Studies and Sermons

Genesis 18

Standing In the Breach

Genesis 18 is a chapter of two announcements. First, there is the announcement by God to Abraham that he is to have a son. God's appearance to Abraham at this point was in order to spell out the promise that had already been given; the covenant line was to be extended by means of the birth of a child. Isaac was to be the son of promise, the heir of covenant blessing, through whom God's purposes of grace would be worked out.

In spite of their advancing years, Abraham believed God. Paul takes up the point in the New Testament: "not being weak in faith, he did not consider his own body already dead (since he was about an hundred years old), and the deadness of Sara's womb. He did not waver at the promise of God through unbelief, but was strengthened in faith, giving glory to God, and being fully convinced that what He had promised He was also able to perform" (Romans 4:19-21). The same faith that we must exercise in the promises of God, Abraham exercised, and God accounted him as righteous. The difference is that a greater than Isaac is presented to us on the pages of Scripture; Abraham was to believe that a son would be born; we are to believe that a Son has been born, in the person of Jesus Christ.

But there was another announcement here: the threatened destruction of the cities of the plain, of Sodom and Gomorrah. The sin of these places was very great, and their wickedness was an offence in the very nostrils of God. The God of all the earth was to tolerate no place on his earth for these cities any more. God threatened (v21) to visit Sodom and Gomorrah to see for himself what was going on. It is at this point Abraham steps in to reason with God. He will interceded and stand in the gap, and see if God will turn his anger away.

Abraham, the Righteous Pleader

Abraham seems to bargain with God. If there are 50 righteous people in Sodom, will you spare it?, he asks God. God promises to do so. What about forty-five? Same answer. What about thirty? Twenty? Ten? At each point God says - if I find even ten righteous people there, I will not destroy it.
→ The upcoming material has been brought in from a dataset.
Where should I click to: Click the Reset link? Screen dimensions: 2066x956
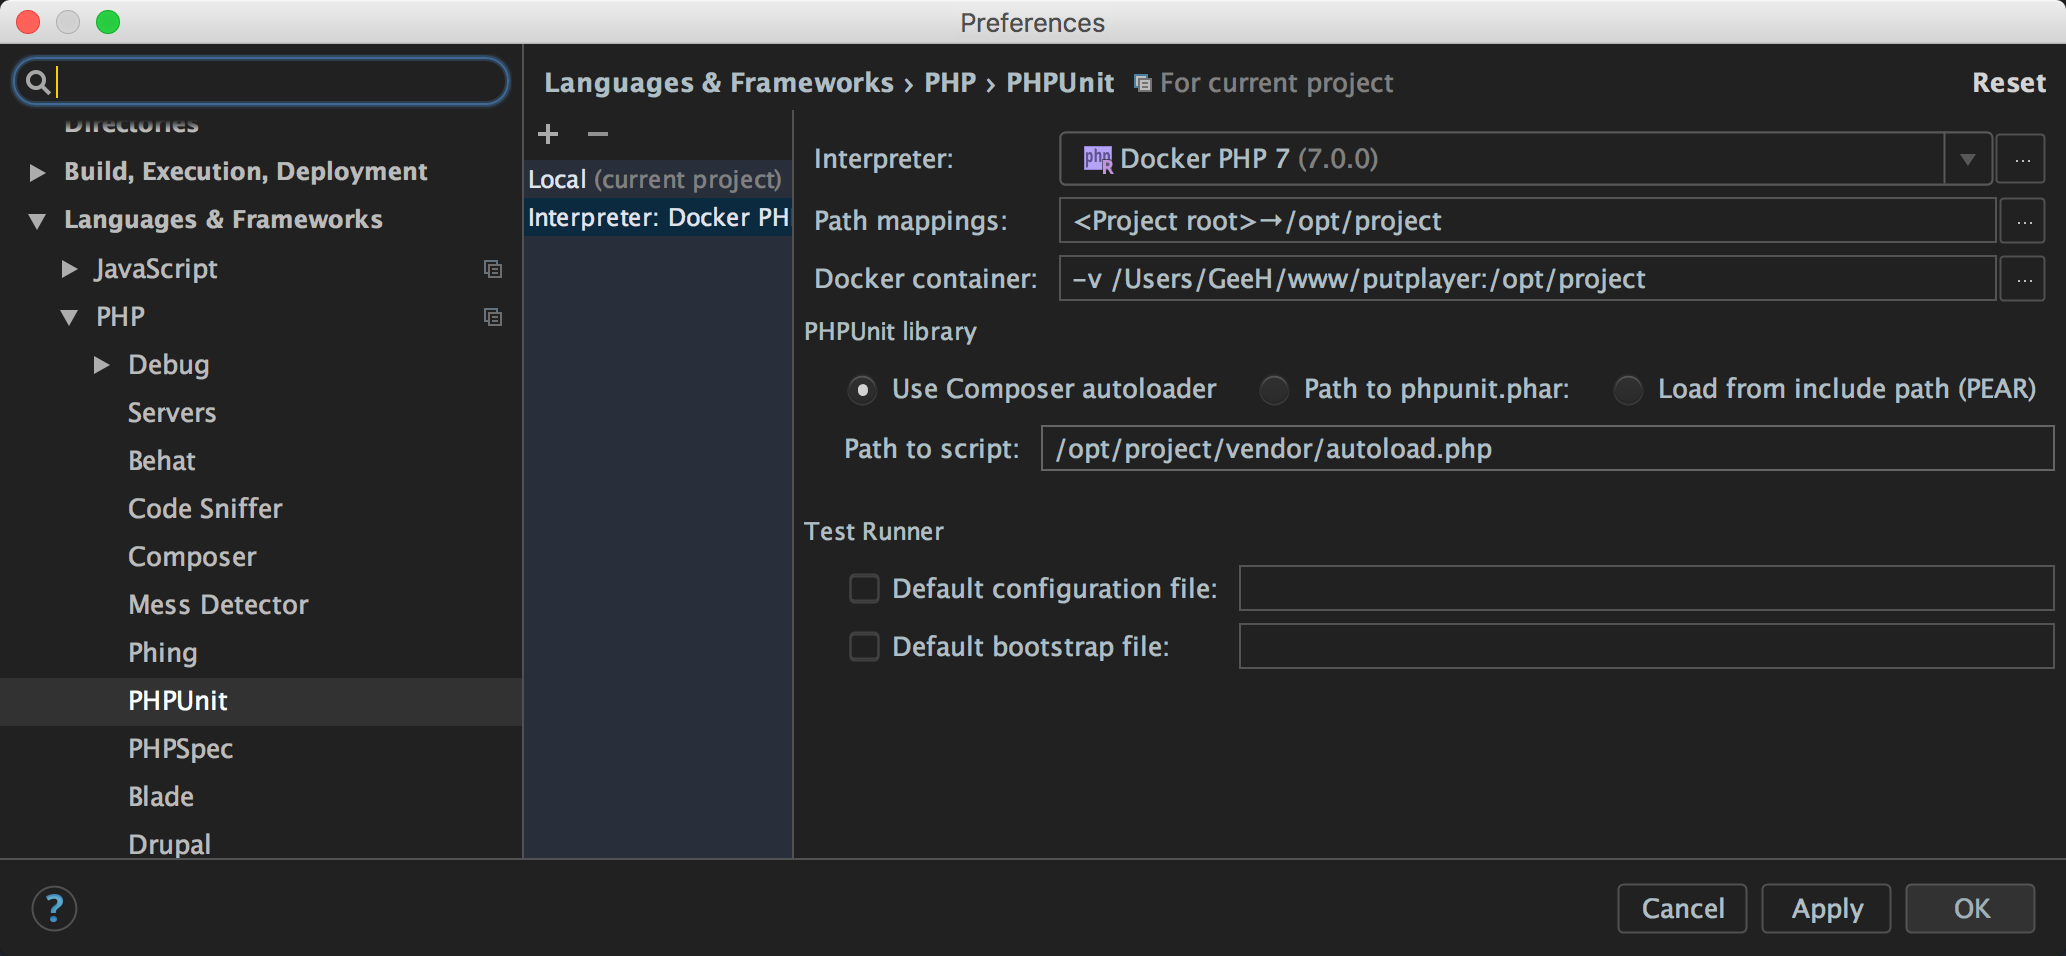pos(2009,82)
Abraham believes that the church of God is the preserving salt that keeps the world safe from the putrification and corruption of sin. He knows that God has chosen the world as the theatre upon which he will enact the drama of redemption. He knows too that as God preserved Noah alive in the flood, he promised never to destroy the earth in that way again. So now he pleads for the preservation of the cities of the plain on the grounds that God's people might be there.

It is a wonderful insight into the grace and favour of God. We may imagine at times that the role of the church is becoming increasingly peripheral, and that God's people are not achieving very much. Yet the Bible says that they are the reason the world is still standing! God's work is going on, and for the sake of his people he will keep and preserve the world in order that his church might grow and the work of the gospel prosper.
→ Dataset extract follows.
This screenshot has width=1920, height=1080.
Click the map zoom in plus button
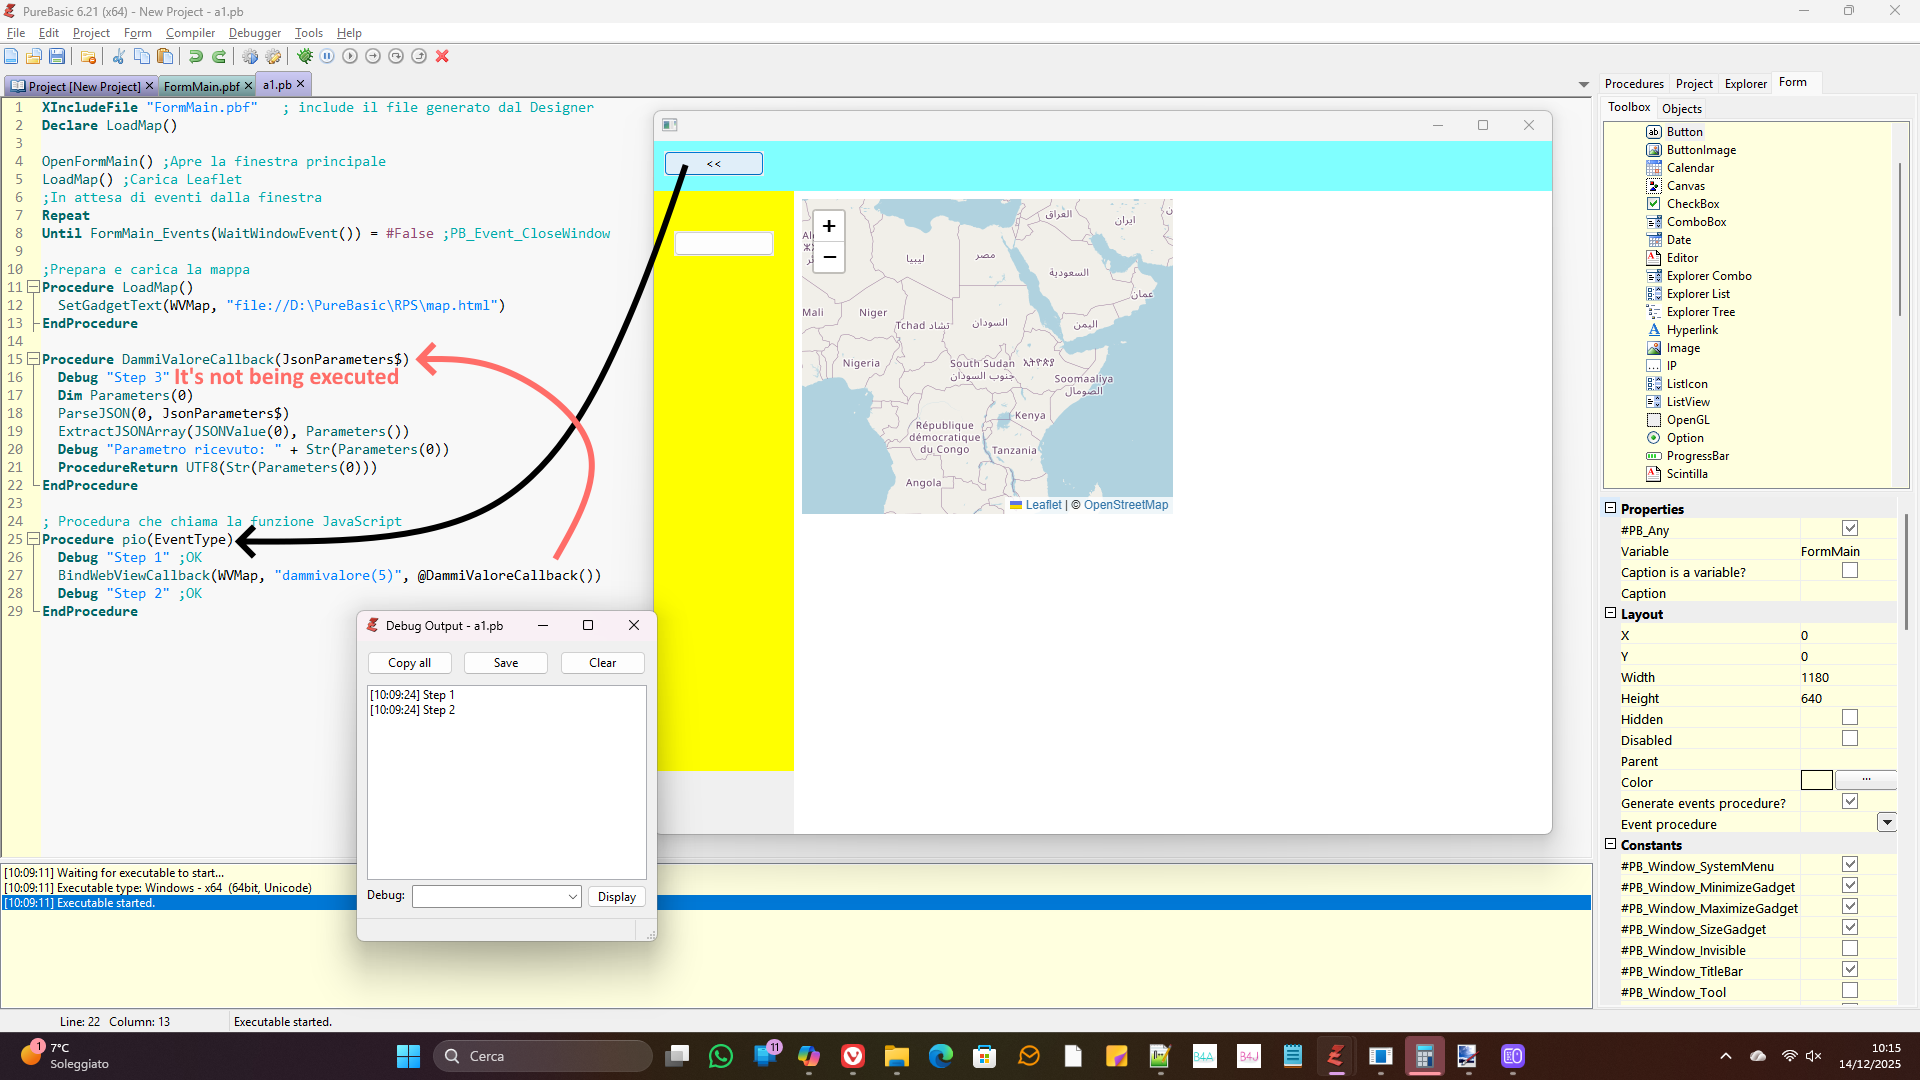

Yet Abraham must stand in the gap between Sodom and God, between Gomorrah and God, and interceded and plead as if his very life depended upon it. How much we need to recover the sense of urgency that possessed Abraham! When did we last pray with this fervour and holy energy for our family? Our community? Our nation? Our world? When did we last intercede, and plead that God would spare and not destroy, build up and not overthrow? May God give us a sense of the need of the hour, that we too might plead in righteousness for those who still do not know the Lord.

God, the Righteous Judge

At last, Abraham leaves his case with God. He knew that God would not destroy his own people along with the wicked, as if there was no distinction between them. 'Shall not the Judge of all the earth do right?' (v25) is the plea he addresses to Jehovah.

At last, in every circumstance of life and of eternity, it must be our plea too. God's judgement is indeed righteous. He will judge on the basis of strict justice, in love showing mercy to those who seek him, and in wrath judging those who hate and turn from him. Have we learned to praise God for days of Gospel opportunity when we can indeed pray for, and witness to, those who are still outside of Jesus Christ? And have we learned to leave our case, wholly and completely, in the hands of him who is the judge of all, and who offers us righteousness in the Person and Work of his Son, and the hope of eternal life in Him.

May God give us to see that the hope of the Gospel builds upon the very righteousness of God as the ground of our security and of our salvation!